Wythe Blue vs Sand
Where Wythe Blue belongs to Benjamin Moore's range, Sand is a Jotun color. Wythe Blue reads as blue-green, while Sand reads as beige-greige — two distinct hue families, not close cousins. Sand (LRV 56) reflects noticeably more light than Wythe Blue (LRV 48), a difference of 8 points that becomes especially apparent in rooms with limited natural light. Wythe Blue runs green while Sand is decidedly warm, which means they'll respond very differently to warm vs cool light sources. With a ΔE of 12.6, the contrast is hard to miss. These aren't variations on a theme — they're two different answers to the same question. Below you'll find 2 real-room photo comparisons where both colors appear side by side, plus 5 simulated room previews.
Wythe Blue vs Sand in Real Spaces
2 real rooms side by side. Seeing Wythe Blue and Sand in actual rooms makes the difference concrete; browse the spaces below to get a feel for how each color lives on a wall.
Living Room
In a living room, color works across both daylight and evening light — the same wall can read very differently at noon and at 8pm. The LRV gap is large enough that Sand will make the room feel meaningfully brighter than Wythe Blue would.
Bedroom
The context that matters most in a bedroom is how a color reads under a bedside lamp at night, not under noon daylight. Sand reflects noticeably more light off the walls, making the space read more open than Wythe Blue.
Color Details
Wythe Blue vs Sand Simulated Comparison
5 simulated room previews — drag the slider on each to see Wythe Blue on one side and Sand on the other.
Digital color is approximate.

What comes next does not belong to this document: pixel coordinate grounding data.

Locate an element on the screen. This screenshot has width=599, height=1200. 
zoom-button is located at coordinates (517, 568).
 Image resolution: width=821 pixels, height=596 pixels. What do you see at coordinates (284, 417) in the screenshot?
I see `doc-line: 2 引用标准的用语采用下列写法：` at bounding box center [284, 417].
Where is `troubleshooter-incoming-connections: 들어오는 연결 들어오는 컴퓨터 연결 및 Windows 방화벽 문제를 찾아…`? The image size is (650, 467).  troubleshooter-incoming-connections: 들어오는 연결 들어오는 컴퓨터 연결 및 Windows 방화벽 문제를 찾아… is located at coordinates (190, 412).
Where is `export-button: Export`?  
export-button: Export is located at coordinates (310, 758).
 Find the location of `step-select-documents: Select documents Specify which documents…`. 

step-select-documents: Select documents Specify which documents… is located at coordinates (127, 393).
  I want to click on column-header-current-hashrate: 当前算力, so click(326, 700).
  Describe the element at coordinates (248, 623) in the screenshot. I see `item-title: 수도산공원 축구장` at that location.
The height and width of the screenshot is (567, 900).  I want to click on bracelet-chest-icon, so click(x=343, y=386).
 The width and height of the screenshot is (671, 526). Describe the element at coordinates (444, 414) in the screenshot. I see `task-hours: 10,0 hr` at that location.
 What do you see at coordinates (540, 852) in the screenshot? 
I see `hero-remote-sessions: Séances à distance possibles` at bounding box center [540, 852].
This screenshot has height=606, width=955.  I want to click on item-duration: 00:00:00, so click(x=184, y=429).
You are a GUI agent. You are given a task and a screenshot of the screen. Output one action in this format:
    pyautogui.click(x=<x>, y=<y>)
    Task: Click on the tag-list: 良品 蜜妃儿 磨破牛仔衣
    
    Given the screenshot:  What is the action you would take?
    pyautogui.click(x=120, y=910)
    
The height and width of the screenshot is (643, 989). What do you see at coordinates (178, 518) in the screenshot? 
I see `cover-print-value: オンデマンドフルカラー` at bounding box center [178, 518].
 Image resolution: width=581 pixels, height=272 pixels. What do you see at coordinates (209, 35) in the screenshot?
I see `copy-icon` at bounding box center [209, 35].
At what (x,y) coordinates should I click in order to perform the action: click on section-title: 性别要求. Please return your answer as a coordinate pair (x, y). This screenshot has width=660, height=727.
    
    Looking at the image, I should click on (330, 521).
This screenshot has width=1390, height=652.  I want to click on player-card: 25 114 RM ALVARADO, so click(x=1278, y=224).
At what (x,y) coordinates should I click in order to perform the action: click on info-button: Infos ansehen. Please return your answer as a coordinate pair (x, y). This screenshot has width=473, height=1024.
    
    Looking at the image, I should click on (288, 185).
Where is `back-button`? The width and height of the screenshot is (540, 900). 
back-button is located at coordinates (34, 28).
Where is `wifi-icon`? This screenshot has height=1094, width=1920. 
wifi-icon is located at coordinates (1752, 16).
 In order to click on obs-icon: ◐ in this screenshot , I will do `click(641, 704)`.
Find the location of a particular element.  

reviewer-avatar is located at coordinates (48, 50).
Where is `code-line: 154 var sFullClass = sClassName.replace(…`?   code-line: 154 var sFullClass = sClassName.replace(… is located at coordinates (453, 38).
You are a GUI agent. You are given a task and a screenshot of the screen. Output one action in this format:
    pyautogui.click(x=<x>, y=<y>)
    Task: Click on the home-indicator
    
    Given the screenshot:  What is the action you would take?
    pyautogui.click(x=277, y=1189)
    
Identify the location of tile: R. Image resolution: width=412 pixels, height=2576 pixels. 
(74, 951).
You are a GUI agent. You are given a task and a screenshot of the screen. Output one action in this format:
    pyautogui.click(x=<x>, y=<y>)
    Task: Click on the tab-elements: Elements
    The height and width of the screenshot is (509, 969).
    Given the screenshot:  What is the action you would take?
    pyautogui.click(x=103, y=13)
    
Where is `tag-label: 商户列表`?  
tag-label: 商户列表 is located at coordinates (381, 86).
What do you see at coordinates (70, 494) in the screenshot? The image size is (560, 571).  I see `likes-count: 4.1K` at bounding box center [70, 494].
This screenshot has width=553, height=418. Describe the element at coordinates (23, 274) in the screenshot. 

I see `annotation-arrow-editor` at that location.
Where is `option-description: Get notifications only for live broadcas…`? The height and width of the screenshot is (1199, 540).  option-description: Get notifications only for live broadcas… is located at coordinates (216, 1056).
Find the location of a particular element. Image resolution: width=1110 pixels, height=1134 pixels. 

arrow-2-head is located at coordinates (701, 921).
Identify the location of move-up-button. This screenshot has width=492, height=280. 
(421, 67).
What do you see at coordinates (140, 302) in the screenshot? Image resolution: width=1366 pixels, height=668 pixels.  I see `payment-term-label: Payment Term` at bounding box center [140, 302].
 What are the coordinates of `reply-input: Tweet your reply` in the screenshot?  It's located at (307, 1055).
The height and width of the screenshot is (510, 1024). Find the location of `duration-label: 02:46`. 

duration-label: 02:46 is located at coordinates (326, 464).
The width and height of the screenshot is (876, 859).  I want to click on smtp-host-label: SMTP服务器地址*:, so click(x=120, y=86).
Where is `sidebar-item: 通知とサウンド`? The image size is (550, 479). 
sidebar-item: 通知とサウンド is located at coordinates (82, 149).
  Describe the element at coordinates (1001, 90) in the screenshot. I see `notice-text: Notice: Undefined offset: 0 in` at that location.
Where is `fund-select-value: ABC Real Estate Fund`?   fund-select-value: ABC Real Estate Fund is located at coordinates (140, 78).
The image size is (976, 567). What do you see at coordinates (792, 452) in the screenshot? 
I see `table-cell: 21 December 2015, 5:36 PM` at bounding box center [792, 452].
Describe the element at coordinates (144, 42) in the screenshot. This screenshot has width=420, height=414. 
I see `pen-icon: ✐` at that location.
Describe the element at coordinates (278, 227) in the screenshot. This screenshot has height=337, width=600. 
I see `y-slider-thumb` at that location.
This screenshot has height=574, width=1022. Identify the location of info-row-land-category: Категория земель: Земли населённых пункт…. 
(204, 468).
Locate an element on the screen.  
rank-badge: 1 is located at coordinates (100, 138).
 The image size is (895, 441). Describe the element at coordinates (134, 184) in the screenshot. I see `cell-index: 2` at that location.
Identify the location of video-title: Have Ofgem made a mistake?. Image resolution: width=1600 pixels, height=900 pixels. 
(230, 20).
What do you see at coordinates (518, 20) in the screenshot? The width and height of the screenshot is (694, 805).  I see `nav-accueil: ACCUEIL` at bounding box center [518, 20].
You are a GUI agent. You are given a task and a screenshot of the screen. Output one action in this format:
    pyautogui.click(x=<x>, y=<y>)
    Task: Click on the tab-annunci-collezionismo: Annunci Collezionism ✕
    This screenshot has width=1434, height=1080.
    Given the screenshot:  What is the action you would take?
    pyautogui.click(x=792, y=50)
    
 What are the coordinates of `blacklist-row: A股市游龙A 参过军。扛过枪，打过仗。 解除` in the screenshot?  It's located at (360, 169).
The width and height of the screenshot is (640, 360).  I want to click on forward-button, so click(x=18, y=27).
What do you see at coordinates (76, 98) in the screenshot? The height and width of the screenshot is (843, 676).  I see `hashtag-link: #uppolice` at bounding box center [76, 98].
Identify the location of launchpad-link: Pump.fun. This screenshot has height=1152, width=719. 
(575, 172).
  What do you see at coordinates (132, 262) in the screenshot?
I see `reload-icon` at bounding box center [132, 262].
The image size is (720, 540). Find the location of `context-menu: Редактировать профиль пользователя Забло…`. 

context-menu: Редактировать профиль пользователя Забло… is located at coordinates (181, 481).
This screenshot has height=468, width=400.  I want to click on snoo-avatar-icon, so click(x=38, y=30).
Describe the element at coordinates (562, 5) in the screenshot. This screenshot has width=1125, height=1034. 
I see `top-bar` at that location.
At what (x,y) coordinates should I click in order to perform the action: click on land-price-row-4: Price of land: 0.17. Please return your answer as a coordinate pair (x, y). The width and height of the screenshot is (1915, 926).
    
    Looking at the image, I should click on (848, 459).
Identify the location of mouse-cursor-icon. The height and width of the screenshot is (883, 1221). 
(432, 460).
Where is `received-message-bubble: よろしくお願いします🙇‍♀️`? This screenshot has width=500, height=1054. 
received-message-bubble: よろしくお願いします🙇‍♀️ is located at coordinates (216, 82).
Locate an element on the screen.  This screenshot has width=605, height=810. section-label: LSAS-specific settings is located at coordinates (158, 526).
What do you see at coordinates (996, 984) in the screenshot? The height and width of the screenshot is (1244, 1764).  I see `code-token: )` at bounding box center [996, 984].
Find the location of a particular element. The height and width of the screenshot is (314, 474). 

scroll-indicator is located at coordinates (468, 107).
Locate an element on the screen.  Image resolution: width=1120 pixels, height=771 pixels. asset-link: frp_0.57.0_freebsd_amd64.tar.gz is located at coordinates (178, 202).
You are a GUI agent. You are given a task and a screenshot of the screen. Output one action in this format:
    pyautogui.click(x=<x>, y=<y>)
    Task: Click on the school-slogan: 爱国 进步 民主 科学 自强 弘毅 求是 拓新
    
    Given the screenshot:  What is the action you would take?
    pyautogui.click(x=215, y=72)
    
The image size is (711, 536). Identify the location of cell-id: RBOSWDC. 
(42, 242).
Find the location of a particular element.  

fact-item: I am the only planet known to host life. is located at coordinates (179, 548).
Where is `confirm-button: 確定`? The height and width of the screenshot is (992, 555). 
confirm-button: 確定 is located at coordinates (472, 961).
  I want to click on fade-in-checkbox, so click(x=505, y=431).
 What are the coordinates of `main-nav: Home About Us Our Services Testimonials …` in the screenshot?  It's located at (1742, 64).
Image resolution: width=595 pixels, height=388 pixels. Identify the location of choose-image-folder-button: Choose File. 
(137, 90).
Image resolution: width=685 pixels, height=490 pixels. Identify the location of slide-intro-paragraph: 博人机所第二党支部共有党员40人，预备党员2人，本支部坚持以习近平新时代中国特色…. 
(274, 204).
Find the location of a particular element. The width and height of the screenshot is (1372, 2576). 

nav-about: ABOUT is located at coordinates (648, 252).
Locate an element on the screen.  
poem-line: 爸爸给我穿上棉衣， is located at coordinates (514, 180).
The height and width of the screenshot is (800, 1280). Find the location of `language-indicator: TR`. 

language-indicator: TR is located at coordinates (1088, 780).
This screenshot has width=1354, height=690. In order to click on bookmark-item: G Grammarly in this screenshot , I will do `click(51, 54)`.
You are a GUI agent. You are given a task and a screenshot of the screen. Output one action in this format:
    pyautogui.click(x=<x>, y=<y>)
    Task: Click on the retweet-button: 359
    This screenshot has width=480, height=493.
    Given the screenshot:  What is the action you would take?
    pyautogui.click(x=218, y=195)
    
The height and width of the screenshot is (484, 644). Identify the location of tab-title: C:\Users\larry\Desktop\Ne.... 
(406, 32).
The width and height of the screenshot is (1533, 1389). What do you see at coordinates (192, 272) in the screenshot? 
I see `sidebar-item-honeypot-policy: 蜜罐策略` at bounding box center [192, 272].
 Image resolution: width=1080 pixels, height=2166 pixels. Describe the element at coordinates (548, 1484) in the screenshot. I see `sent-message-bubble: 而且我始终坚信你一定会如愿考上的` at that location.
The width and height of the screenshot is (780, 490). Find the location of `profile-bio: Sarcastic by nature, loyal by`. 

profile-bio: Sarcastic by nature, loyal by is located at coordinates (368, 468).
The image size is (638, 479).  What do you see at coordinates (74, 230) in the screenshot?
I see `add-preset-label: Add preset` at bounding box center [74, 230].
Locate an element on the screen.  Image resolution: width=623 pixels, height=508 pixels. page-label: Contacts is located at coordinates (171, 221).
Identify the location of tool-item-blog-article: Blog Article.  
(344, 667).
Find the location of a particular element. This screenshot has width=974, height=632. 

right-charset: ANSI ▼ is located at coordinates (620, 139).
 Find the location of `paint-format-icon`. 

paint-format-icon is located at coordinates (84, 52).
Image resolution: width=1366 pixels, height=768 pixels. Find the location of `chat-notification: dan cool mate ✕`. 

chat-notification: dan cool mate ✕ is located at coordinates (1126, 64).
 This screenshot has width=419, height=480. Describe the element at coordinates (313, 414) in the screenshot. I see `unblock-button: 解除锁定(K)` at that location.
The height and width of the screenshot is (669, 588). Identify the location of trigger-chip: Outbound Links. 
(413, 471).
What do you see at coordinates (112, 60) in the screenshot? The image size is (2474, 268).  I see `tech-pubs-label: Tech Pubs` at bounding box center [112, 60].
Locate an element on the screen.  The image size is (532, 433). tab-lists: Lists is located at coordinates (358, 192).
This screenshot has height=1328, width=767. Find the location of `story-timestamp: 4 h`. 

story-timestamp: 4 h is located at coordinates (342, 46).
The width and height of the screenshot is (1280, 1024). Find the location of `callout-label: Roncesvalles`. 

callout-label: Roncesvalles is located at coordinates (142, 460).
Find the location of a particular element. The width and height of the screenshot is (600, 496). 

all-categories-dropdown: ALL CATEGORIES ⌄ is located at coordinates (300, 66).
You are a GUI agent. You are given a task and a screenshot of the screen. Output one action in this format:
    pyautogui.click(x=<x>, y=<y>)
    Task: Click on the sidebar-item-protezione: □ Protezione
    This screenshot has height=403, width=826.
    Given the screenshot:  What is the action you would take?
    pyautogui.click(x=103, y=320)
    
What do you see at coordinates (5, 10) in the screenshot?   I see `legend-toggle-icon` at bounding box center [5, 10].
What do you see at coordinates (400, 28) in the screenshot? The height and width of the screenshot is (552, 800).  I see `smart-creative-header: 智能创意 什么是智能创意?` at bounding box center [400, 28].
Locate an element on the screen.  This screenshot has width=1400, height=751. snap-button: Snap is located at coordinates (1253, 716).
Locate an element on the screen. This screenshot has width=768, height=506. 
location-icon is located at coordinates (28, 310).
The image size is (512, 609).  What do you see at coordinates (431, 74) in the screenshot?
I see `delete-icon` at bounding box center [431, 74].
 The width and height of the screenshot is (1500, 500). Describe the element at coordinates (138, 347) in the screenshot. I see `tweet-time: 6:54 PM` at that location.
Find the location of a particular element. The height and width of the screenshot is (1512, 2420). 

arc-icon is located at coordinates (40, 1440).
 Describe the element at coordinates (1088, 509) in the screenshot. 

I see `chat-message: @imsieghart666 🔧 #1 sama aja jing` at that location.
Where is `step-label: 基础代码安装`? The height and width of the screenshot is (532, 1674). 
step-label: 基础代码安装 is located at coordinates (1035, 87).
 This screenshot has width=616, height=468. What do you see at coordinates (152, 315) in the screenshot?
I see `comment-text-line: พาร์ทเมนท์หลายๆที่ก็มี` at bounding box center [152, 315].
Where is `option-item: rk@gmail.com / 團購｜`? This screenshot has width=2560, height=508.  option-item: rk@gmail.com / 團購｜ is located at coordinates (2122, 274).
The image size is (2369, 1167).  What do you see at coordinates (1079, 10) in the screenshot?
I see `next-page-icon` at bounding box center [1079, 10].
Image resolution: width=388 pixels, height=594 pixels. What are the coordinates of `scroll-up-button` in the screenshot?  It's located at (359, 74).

These simulations are generated from the manufacturer's hex values and overlaid on grayscale room photos — your screen's calibration, brightness, and viewing angle all affect how they render. Before committing to either color, test physical samples in your own space under the light you actually live with.
More Wythe Blue comparisons
See how Wythe Blue stacks up against other well-photographed colors across different brands and tones.